Soothing the tissues without triggering any sort of psychoactive response can be accomplished by using a compound with selective interaction with the CB2 receptor. Beta-caryophyllene (BCP) is a sesquiterpene compound found in hundreds of different plant species, and it has recently been recognized for its unique ability to interact with CB2 but not CB1 receptors. 3 Thus the alleged benefits of CBD or THC can be obtained without the psychoactive effects by using a product containing BCP. doTERRA’s new Copaiba essential oil has the highest BCP content of any oil, around 55% as confirmed by GC/MS analysis of doTERRA’s own Copaiba oil.

There is ample evidence pointing to the benefits of oral supplementation of beta-caryophyllene, but like CBD and hemp oil, further research in the form of human clinical trials is required. More promising are the low doses at which some of these studies have been conducted.

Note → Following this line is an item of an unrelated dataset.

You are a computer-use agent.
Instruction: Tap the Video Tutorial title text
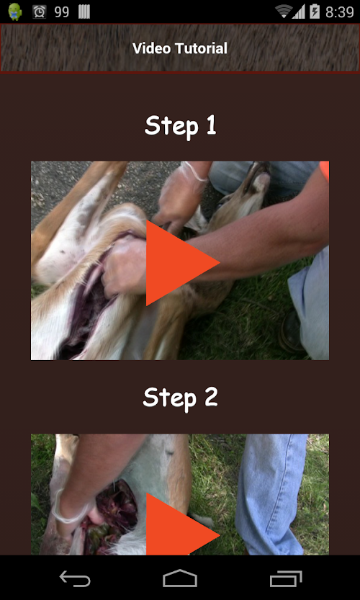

These dosages suggest that as little as 1-2 drops of Copaiba oil or 3-4 drops of Black Pepper oil may provide noticeable results in humans. At this time, the systemic soothing properties of beta-caryophyllene have potential benefit as treatment for a wide range of health issues.* Still unexplored are the effects of CB2 receptor activation on human diseases for which there are few experimental models—such as learning disabilities and autism spectrum disorders—that many claim can benefit from using cannabis.

Conclusion

To summarize, there are many ways to modulate the body’s cannabinoid system. Products containing CBD, THC, and BCP all affect the endocannabinoid system. We acknowledge that health care professionals may recommend different products containing different kinds of cannabinoid compounds for different health issues. However, at doTERRA we believe that BCP-containing products are the most effective for healthy individuals seeking a product that they can use for self-care.

*These statements have not been evaluated by the Food and Drug Administration. This product is not intended to diagnose, treat, cure, or prevent any disease.